I am back in NYC after spending nearly three weeks in Massachusetts. I headed up there with the girls early December and never came back. Nicole came up for long weekends and then for the week after Christmas, and then we all headed back to NYC together on January 1st. And now, I am going though a mini culture shock.
Originally, the idea of spending time up in Massachusetts without Nicole seemed preposterous. Why ever would I go up there with the girls alone when we could all be together in NYC? Why would I want to parent (The Verb) on my own when I could look forward to company/relief/help/companionship when Nicole came home from work? And why would I even think of spending the night alone in a house in the middle of the deep dark woods, outside of screaming distance of the neighbors?
But I did it, this fall, and I worked through the fear. I am proud to say that I no longer sleep with a knife, car keys, phone and flashlight under my pillow. And I even stopped sleeping with the girls and now sleep on the couch. Sleeping upstairs alone: The final frontier. One of my Christmas presents this year should help with that. Though I still think Nicole really got this because she can control the heat from her computer, thus lowering my 80 degree thermostat setting to a more reasonable and chilly 70.

— YOUR OBJECTIVE —
Write out the part of the post about returning to NYC that begins at the words "I am back in" and stops after "of the neighbors?", copying it word for word. The records have no connection to the post.

— RECORDS SHOWN —
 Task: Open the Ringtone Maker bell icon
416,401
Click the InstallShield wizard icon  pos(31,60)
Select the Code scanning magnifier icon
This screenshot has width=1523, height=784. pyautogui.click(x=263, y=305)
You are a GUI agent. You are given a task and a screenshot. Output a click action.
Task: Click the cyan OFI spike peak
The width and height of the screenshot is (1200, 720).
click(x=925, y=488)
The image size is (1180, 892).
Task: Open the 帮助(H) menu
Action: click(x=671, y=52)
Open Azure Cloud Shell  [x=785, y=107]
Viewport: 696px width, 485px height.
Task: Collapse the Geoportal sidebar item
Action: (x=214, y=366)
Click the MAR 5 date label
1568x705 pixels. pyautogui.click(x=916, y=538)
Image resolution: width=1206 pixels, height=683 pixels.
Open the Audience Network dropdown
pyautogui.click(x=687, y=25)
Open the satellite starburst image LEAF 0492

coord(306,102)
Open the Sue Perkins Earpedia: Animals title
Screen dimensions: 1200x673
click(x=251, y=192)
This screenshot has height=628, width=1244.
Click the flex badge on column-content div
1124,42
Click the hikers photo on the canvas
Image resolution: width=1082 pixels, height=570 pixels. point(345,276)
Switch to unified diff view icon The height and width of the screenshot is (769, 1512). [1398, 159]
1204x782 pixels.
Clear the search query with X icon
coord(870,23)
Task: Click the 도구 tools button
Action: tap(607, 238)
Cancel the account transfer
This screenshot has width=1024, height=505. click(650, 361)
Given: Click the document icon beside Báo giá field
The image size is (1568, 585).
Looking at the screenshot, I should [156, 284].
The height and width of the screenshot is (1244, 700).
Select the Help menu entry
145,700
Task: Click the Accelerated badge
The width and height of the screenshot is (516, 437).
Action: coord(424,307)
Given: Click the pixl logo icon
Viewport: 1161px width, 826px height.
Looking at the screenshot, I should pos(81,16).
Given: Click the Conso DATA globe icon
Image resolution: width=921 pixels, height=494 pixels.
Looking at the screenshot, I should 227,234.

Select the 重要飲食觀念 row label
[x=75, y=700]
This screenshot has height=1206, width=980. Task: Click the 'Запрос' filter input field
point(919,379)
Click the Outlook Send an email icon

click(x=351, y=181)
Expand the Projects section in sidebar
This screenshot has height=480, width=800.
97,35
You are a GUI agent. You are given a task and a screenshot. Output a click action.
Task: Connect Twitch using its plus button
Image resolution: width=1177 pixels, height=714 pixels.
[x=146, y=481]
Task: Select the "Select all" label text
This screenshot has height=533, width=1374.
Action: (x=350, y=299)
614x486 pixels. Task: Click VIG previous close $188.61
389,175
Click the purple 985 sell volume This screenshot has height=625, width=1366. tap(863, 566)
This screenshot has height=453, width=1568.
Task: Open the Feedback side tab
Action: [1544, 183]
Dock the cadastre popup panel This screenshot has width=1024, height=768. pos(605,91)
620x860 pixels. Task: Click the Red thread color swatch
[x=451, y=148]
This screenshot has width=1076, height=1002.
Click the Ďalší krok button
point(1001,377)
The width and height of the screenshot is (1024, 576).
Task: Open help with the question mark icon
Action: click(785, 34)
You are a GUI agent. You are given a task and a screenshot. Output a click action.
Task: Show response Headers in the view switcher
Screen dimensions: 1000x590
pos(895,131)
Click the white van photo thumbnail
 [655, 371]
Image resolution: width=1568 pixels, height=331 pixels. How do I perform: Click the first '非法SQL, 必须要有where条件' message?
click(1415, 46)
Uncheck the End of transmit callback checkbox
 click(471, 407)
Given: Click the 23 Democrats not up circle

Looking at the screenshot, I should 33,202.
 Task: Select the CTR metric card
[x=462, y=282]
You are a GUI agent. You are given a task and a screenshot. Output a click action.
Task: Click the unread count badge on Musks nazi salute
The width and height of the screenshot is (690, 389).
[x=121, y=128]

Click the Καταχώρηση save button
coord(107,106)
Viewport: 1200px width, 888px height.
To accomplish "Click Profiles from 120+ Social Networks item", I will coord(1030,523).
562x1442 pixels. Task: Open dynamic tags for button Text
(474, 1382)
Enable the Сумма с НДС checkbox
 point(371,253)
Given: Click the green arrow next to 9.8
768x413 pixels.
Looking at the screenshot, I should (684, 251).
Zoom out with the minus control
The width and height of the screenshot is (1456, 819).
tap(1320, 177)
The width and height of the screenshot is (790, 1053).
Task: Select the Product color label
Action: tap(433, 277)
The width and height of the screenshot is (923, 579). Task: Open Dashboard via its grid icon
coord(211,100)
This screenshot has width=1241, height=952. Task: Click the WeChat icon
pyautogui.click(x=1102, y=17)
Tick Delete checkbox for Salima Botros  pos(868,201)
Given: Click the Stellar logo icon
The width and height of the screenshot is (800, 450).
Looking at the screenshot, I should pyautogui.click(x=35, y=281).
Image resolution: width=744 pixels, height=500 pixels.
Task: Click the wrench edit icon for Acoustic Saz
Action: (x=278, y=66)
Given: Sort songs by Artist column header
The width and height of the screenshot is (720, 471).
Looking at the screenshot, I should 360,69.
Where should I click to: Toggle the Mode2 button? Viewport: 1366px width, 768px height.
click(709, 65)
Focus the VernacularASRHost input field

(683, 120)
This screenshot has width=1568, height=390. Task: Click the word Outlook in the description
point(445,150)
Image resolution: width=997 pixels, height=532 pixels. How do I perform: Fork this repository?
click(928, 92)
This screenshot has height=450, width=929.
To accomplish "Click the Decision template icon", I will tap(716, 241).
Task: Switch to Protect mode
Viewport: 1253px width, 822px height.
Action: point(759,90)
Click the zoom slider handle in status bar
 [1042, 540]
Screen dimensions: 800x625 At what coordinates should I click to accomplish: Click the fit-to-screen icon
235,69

— SOLUTION TO THE EXERCISE —
I am back in NYC after spending nearly three weeks in Massachusetts. I headed up there with the girls early December and never came back. Nicole came up for long weekends and then for the week after Christmas, and then we all headed back to NYC together on January 1st. And now, I am going though a mini culture shock.
Originally, the idea of spending time up in Massachusetts without Nicole seemed preposterous. Why ever would I go up there with the girls alone when we could all be together in NYC? Why would I want to parent (The Verb) on my own when I could look forward to company/relief/help/companionship when Nicole came home from work? And why would I even think of spending the night alone in a house in the middle of the deep dark woods, outside of screaming distance of the neighbors?